▶ Brief
As written and without pictures, set down the lines from the one that contains "Viewport: 1491px width, 812px" through the end of the data.

-------

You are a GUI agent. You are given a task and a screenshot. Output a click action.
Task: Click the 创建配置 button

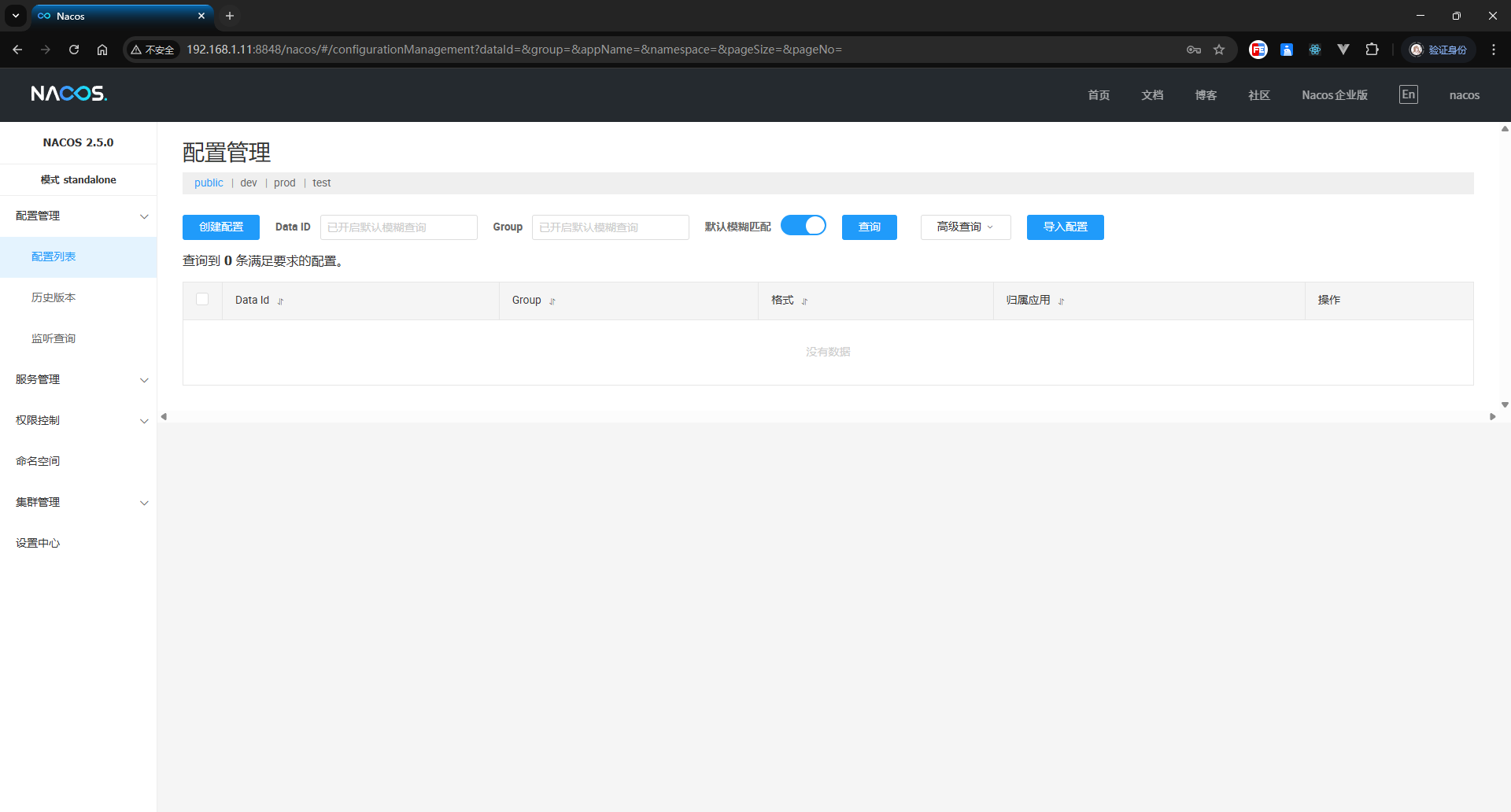pyautogui.click(x=221, y=227)
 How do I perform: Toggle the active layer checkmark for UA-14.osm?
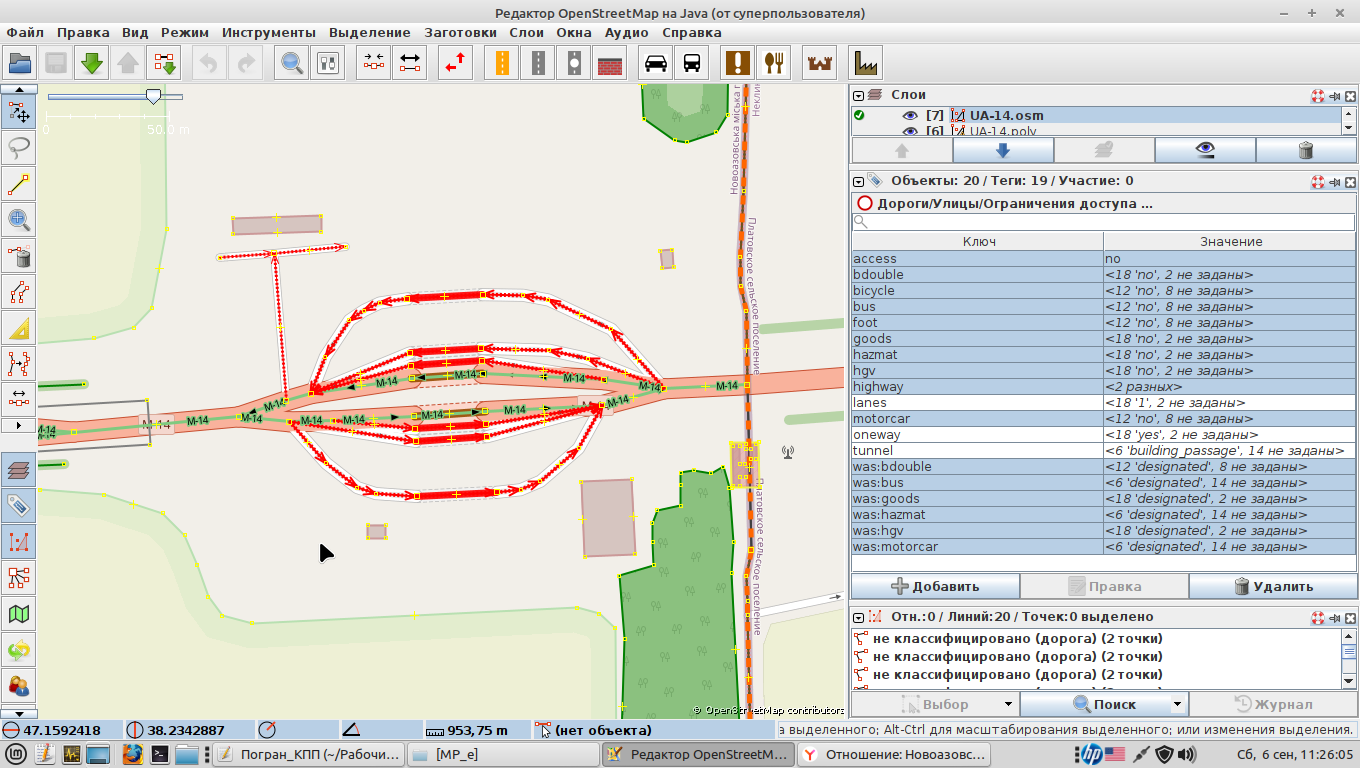pyautogui.click(x=859, y=116)
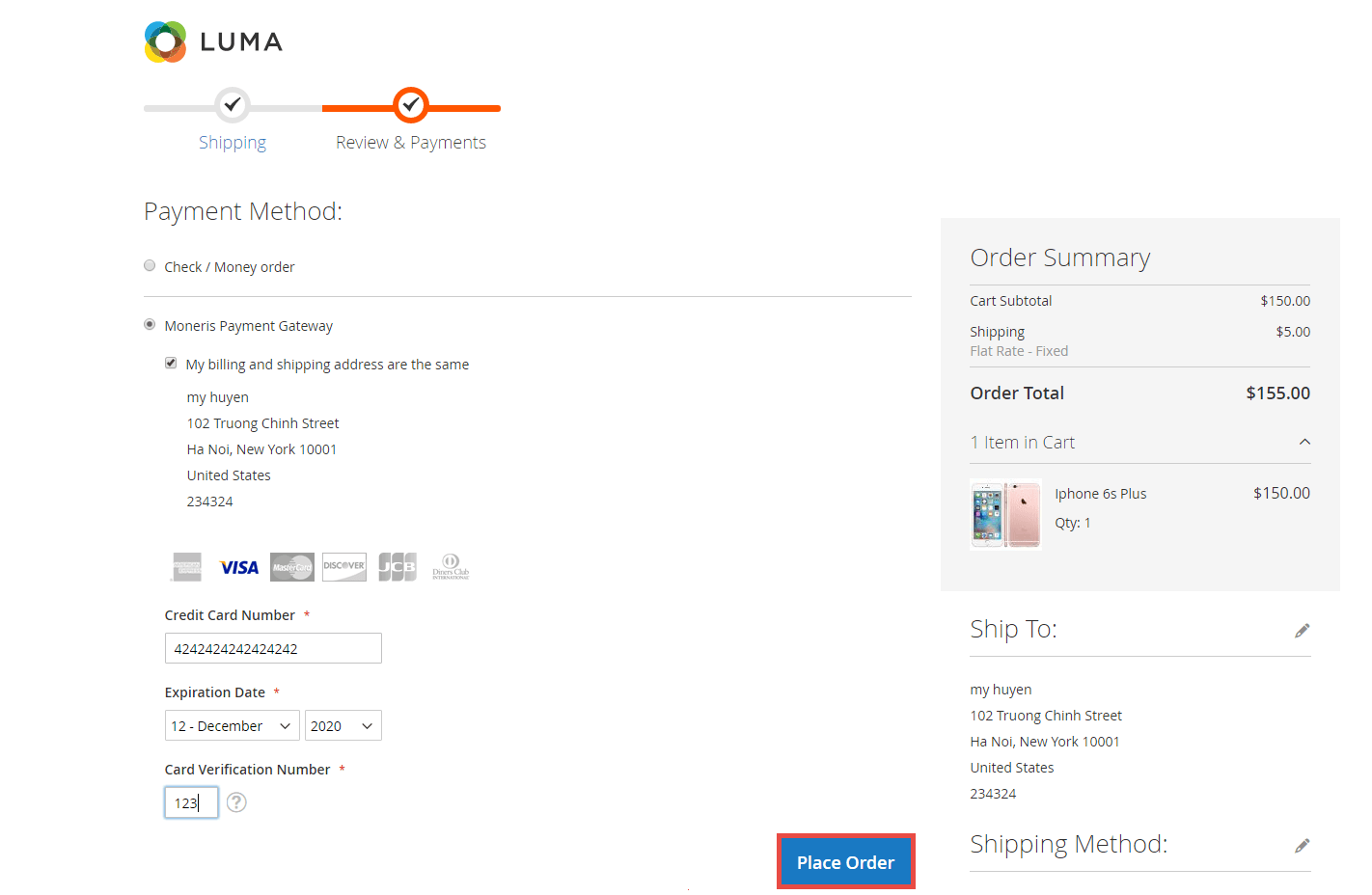This screenshot has height=895, width=1372.
Task: Edit Shipping Method with pencil icon
Action: [x=1302, y=846]
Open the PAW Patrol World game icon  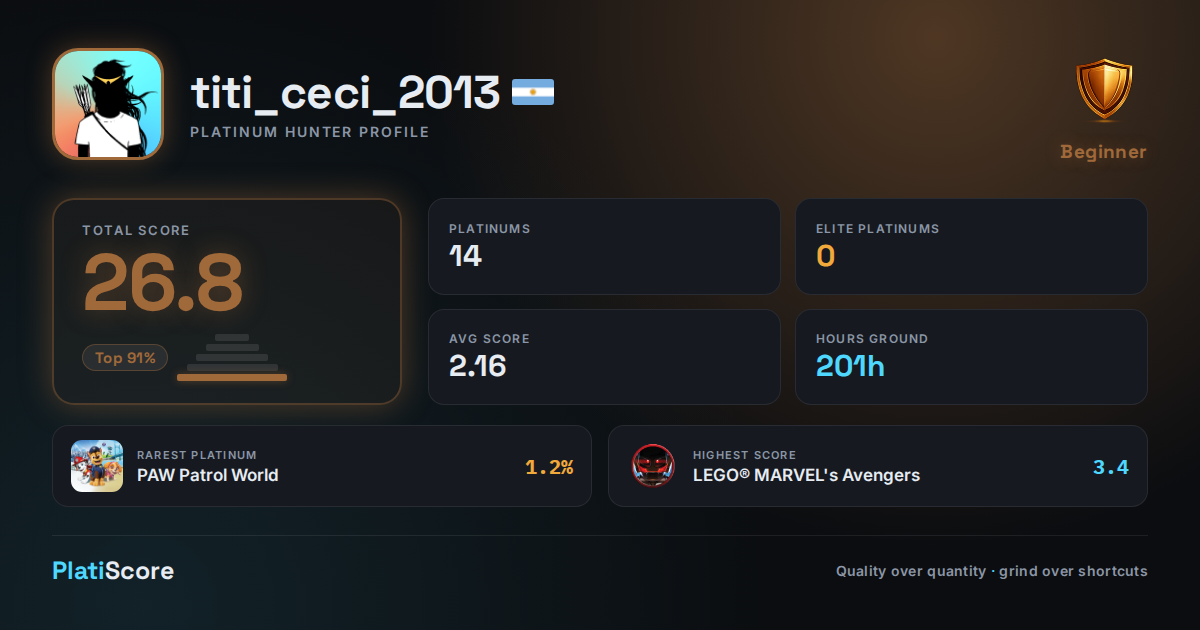tap(97, 466)
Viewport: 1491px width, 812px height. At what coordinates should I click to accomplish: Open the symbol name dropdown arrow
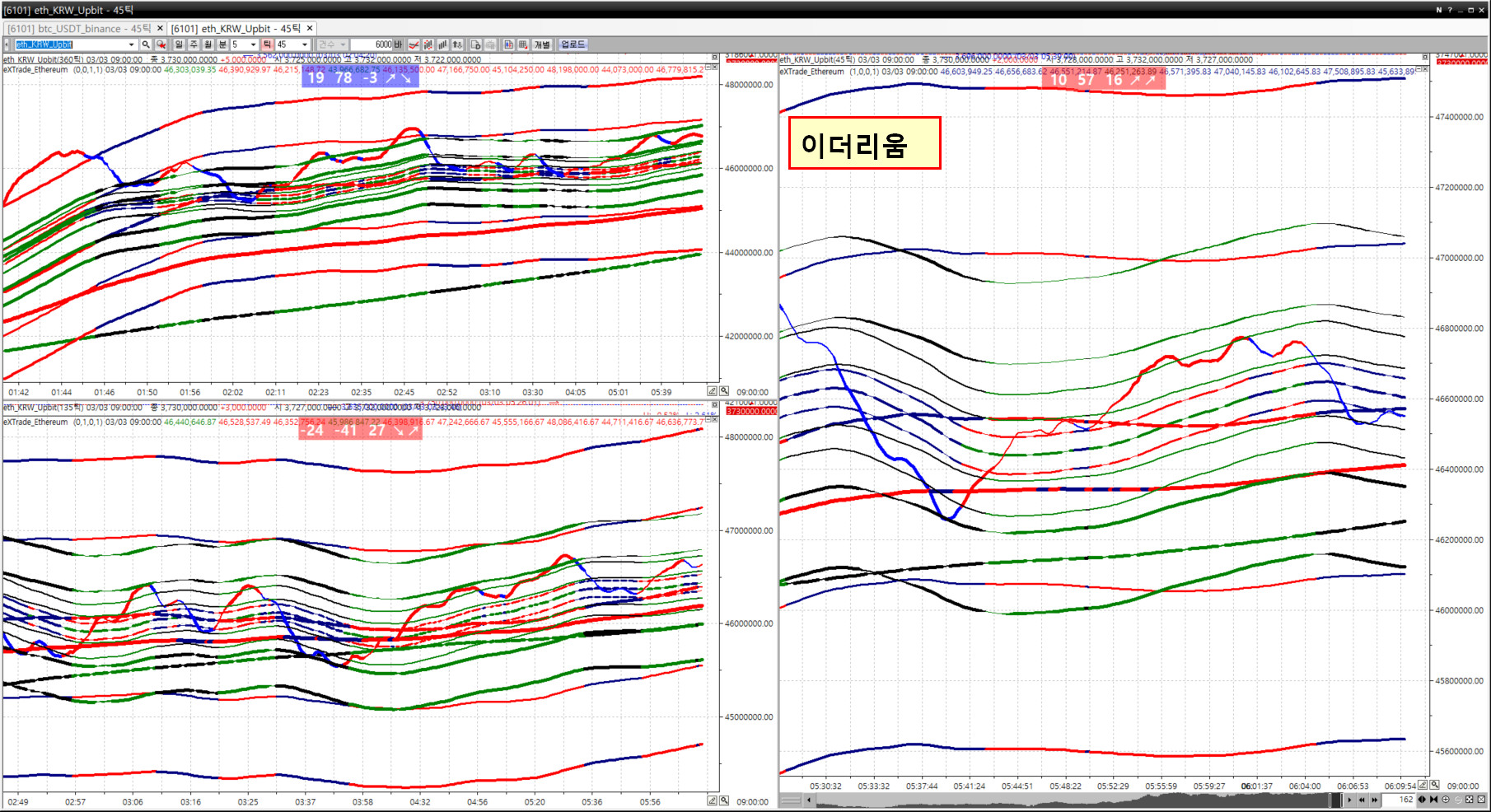click(x=131, y=44)
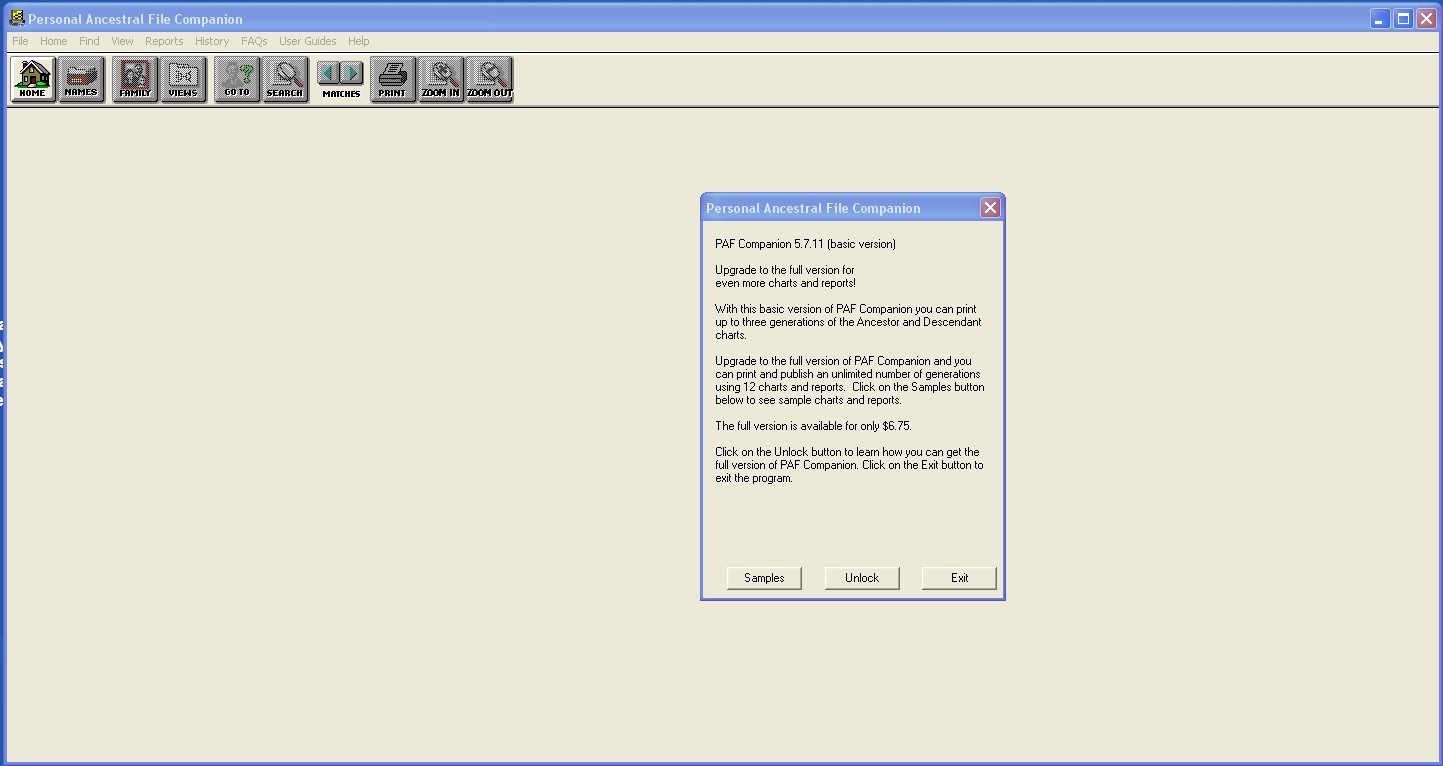Open the Home screen icon
The height and width of the screenshot is (766, 1443).
tap(32, 80)
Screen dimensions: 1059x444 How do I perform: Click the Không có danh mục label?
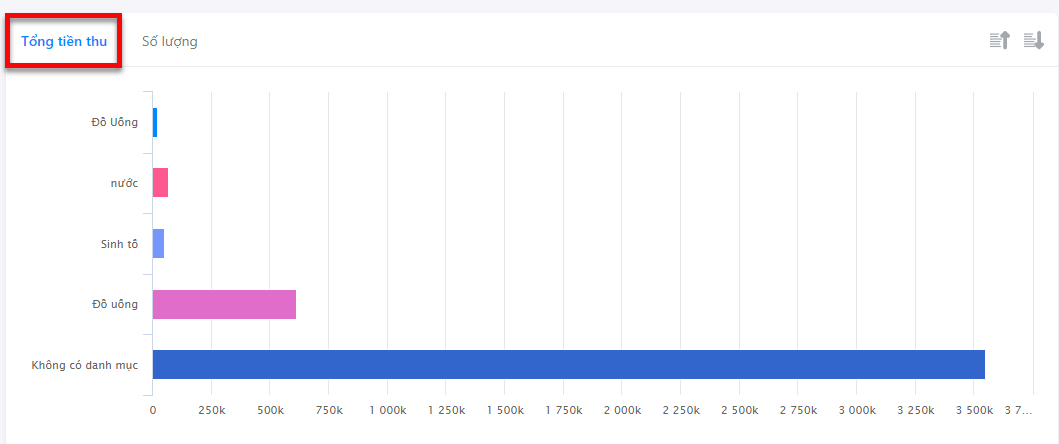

-------

▶ Written solution
Viewport: 1491px width, 812px height. At what coordinates should I click to accomplish: Open the symbol name dropdown arrow
click(x=131, y=44)
Open the Home screen icon
The height and width of the screenshot is (766, 1443).
tap(32, 80)
Screen dimensions: 1059x444 How do I perform: Click the Không có danh mục label?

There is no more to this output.